Most items are likely taken up into the developing egg during vitellogenesis. This egg-srtaordinary (ha!) process involves a special protein called vitellogenin being shuttled from the liver into the developing egg. Vitamins, metals, hormones, carotenoids and calcium are thought to be hitching a ride on vitellogenin as it is engulfed into the egg. Once in the egg, vitellogenin is broken down into smaller fat-protein hybrids that will form the nutritious yolk developing fish “consume” and turn into eyes, a body and fins.

P.S. Why are salmon eggs bright orange and sturgeon eggs black? One hypothesis is mom’s diet – in the ocean salmon eat lots of krill which have lots of red-pigment carotenoids that can get deposited into eggs; sturgeon are bottom-feeders vacuuming up worms and snails which are low in red-pigment carotenoids.


a full moon duplicates
over abstract mountain peaks
years of growth revealed

In fishes, nestled along each side of the brain are otoliths or “ear bones”. Though technically calcium carbonate rocks, otoliths in fishes are similar to ear bones in humans – they help a fish hear and balance. Fishes have 3 pairs of otoliths: large sagittae which are relatively easy to locate and tiny lapilli and asteriscii which if located are followed by quiet celebrations under the warm glow and constant hum of fluorescent lights in a windowless lab whilst dissecting your nth fish.

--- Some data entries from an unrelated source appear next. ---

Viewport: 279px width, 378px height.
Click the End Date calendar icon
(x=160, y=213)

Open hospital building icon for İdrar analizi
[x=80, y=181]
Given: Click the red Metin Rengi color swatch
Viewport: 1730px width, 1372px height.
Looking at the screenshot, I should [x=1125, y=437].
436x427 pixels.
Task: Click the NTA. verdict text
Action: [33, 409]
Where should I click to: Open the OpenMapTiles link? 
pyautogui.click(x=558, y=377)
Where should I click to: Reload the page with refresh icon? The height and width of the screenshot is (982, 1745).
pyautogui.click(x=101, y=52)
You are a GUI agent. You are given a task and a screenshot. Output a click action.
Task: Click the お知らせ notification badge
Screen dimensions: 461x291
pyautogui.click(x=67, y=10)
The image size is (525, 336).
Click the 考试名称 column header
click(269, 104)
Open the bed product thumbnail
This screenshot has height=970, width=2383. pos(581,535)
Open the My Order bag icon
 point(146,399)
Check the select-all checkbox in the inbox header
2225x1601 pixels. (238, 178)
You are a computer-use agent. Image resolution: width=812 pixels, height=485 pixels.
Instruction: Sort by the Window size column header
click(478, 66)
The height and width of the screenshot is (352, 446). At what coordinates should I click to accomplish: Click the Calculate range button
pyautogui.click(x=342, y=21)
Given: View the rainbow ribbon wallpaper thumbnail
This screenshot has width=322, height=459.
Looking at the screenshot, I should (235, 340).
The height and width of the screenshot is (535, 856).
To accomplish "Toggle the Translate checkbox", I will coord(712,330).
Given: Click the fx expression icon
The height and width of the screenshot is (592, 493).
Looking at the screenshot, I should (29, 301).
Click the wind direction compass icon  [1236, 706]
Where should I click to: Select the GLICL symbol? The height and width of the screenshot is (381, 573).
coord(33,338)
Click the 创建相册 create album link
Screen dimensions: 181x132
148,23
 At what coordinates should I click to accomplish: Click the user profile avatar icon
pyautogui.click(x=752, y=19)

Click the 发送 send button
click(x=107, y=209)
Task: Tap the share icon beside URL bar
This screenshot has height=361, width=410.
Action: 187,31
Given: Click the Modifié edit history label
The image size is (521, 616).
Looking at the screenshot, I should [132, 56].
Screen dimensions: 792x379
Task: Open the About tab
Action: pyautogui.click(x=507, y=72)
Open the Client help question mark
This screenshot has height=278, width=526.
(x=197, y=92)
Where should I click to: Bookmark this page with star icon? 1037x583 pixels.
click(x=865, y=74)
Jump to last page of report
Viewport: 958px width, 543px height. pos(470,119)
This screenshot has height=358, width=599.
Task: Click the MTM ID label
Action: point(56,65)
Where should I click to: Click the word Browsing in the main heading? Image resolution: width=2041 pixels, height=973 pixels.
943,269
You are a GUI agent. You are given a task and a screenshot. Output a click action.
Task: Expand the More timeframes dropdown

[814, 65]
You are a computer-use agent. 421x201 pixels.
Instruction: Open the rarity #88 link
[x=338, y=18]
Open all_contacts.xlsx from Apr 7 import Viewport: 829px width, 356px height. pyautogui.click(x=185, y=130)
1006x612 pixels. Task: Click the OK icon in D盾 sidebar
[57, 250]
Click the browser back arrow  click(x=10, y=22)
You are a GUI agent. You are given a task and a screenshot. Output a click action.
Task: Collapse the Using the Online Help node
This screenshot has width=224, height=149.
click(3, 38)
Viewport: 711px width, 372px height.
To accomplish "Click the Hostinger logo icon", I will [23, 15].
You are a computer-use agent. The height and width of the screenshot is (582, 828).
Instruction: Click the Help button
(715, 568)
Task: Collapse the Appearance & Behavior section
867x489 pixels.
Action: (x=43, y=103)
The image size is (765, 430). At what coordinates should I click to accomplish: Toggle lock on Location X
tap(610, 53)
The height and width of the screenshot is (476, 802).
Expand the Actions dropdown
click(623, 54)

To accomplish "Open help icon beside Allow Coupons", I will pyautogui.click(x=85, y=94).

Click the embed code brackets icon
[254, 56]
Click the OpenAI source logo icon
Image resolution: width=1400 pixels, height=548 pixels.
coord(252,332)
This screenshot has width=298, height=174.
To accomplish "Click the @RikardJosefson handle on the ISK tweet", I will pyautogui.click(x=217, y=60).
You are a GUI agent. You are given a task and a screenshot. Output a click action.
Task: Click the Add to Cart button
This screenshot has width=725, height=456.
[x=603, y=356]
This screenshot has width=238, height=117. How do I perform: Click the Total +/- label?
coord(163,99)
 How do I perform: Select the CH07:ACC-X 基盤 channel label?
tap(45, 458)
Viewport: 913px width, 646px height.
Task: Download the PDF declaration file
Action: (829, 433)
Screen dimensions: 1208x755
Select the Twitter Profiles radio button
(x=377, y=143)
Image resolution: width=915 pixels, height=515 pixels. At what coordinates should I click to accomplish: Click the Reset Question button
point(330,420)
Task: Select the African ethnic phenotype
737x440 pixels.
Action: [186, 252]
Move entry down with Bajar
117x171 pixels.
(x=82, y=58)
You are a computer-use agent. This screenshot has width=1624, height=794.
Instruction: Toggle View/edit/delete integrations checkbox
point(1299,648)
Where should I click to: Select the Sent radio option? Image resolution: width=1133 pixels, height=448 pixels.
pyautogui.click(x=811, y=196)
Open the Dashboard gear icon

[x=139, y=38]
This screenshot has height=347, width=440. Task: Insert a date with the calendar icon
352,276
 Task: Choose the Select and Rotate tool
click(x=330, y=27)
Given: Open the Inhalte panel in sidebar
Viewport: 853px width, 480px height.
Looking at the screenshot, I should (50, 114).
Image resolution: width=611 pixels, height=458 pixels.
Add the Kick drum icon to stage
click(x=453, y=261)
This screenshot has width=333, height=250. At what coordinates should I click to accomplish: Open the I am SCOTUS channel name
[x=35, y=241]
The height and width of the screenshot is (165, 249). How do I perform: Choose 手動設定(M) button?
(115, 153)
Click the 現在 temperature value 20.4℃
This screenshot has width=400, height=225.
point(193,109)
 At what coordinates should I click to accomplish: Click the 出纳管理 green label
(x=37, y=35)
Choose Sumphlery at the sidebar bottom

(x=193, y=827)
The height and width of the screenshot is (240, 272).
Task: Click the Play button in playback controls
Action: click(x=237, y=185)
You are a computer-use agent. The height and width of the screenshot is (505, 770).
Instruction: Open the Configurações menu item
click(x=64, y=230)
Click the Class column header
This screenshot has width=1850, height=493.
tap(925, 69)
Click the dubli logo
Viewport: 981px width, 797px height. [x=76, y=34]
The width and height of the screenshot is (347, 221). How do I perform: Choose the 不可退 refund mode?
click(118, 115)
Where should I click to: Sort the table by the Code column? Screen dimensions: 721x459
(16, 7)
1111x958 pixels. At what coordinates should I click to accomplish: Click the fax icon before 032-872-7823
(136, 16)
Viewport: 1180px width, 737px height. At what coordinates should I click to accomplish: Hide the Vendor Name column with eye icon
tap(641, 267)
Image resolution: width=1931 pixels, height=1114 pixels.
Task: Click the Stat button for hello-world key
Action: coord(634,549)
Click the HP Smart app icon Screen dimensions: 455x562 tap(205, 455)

Otoliths come in all shapes and sizes. They are even invisible in sharks…because sharks do not have calcified otoliths. You can however find otoliths that once belonged to a fish in the stomachs of sharks (and penguins, seals, dolphins and shrimp!) because otoliths do not decompose as quickly as true bones. Otolith shape and size can also help ID what species of fish a predator consumed.

Mostly commonly associated with otoliths is a fish’s age. As fish grow, new layers of calcium carbonate are added to the otolith. When an otolith is sliced a series of rings are revealed and each ring represents one year – analogous to rings of a tree trunk but not always as easy to see. 

You can also find out whether a fish has been swimming in lakes and rivers or the ocean based on an otolith’s chemical composition. Let’s consider the metal strontium – high levels are found in the marine environment and levels are lower in freshwater. As a fish gets older strontium is incorporated into new otolith layers. Using fancy tools with long acronyms the levels of strontium can be measured in otolith layers – higher levels mean a fish was growing in saltwater, lower levels mean a fish was growing in freshwater.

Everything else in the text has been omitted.